14.6.1 Log-normal distribution

Given general empirical patterns, that most species are rare, Frank Preston (Preston 1948, 1962) proposed that we describe communities using the logarithms of species abundances (center, Fig. 14.7).86 This often reveals that a community can be described approximately with the normal distribution applied to the log-transformed data, or the log-normal ditribution. We can also display this as a rank–abundance distribution (right, Fig. 14.7). To do this, we assign the most abundant species as rank = 1, and the least abundant has rank = \(S\), in a sample of \(S\) species, and plot log-abundance vs. rank.

R. M. May (1975) described several ways in which common processes may drive log-normal distributions, and cause them to be common in data sets. Most commonly cited is to note that log-normal distributions arise when each observation (i.e., each random variable) results from the product of independent factors. That is, if each species’ density is determined by largely independent factors which act multiplicatively on each species, the resulting densities would be log-normally distributed. In the process known as ecological drift, pure demographic stochasticity where all species have equal fitness will drive a log-normal-like distribution (see later section on neutral theory).

Well over a dozen other types of abundance distributions exist to describe abundance patterns, other than the log-normal (Magurran 2004). They can all be represented as rank–abundance distributions.

14.6.2 Other distributions

The geometric distribution, also known as the niche preemption distribution, reflects a simple idea, wherein each species pre-empts a constant fraction of the remaining niche space (R. M. May 1975; Motomura 1932). For instance, if the first species uses 20% of the niche space, the second species uses 20% of the remaining 80%, etc. The frequency of the \(i\)th most abundant species is \[N_i = \frac{N_T}{C}d\left(1-d\right)^{i-1}\] where \(d\) is the abundance of the most common species, and \(C\) is just a constant to make \(\sum N_i = N_T\), where \(C=1-\left(1-d\right)^{S_T}\). Thus this describes the geometric rank–abundance distribution.

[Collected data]
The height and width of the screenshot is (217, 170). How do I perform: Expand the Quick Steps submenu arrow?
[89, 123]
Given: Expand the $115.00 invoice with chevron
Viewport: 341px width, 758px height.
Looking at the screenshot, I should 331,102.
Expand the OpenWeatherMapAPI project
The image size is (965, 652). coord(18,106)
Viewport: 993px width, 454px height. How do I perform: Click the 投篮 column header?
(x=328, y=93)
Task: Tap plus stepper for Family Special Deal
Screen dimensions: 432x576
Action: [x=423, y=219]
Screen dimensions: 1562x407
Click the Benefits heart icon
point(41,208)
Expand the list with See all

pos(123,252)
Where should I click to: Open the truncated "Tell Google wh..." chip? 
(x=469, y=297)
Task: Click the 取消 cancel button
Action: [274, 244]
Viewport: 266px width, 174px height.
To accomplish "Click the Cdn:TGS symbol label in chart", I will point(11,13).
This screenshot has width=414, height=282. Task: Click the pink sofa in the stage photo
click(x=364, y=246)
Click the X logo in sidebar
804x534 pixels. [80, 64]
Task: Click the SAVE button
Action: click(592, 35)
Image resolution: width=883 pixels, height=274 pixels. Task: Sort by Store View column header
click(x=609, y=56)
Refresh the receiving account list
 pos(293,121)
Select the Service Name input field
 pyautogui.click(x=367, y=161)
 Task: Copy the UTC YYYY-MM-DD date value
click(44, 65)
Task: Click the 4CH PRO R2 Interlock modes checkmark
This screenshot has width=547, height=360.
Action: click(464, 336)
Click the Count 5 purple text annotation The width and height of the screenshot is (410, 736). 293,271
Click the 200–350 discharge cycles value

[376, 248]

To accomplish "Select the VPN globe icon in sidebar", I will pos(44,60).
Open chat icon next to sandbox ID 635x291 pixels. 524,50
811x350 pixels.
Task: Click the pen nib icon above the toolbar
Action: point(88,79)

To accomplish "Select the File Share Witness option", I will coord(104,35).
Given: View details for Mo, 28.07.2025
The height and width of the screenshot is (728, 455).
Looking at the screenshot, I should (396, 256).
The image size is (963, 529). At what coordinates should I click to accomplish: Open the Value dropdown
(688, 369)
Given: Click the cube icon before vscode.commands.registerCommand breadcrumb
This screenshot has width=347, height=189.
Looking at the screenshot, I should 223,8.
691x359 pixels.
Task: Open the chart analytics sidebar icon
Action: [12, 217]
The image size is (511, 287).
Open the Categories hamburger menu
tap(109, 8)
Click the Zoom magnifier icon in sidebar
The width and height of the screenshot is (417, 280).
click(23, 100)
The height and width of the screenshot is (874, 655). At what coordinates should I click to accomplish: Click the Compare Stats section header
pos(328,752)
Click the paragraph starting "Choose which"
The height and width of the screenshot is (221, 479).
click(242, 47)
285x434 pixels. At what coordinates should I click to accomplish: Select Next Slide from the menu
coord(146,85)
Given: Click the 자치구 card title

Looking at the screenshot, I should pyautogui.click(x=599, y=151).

TASKS FOR THIS EXERCISE >>
1. Answer these questions from the text on species abundance distributions, one line each:
(a) Who proposed describing communities using the logarithms of species abundances?
(b) In a rank–abundance distribution, which rank is given to the most abundant species?
(c) By what other name is the geometric distribution known?
2. Continue the text on species abundance distributions from where it stops.

ANSWERS BY ITEM >>
1.
(a) Frank Preston
(b) Rank 1
(c) The niche preemption distribution

2.
The log-series distribution (Fisher, Corbet, and Williams 1943) describes the expected frequency of species with \(n\) individuals, \[\begin{equation} \tag{14.1} F\left(S_n\right) = \frac{\alpha x^n}{n} \end{equation}\] where \(\alpha\) is a constant that represents diversity (greater \(\alpha\) means greater diversity); the \(\alpha\) for a diverse rainforest might be 30–100. The constant \(x\) is a fitted free parameter, and it is always true that \(0.9 < x < 1.0\) and \(x\) increases toward 0.99 as \(N/S \to 20\) (Magurran 2004). \(x\) can be estimated from \(S/N=[(1-x)/x] \cdot [-\ln(1-x)]\). Note that this is not described as a rank–abundance distribution, but species abundances and ranks can nonetheless be plotted in that manner (R. M. May 1975).

We can estimate Fisher’s alpha using optimal.theta() in the untb library.

The log-series rank–abundance distribution is thus a bit of a pain, where we are relying on the standard exponential integral (R. M. May 1975), \(E_1(s) = \int_s^\infty exp(-t)/t\,dt\). Given a range of \(N\), we calculate ranks as \[F\left(N\right) = \alpha \int_s^\infty exp(-t)/t\,dt\] where we can let \(t=1\) and \(s = N \log \left(1 + \alpha/N_T\right)\). We code for this below.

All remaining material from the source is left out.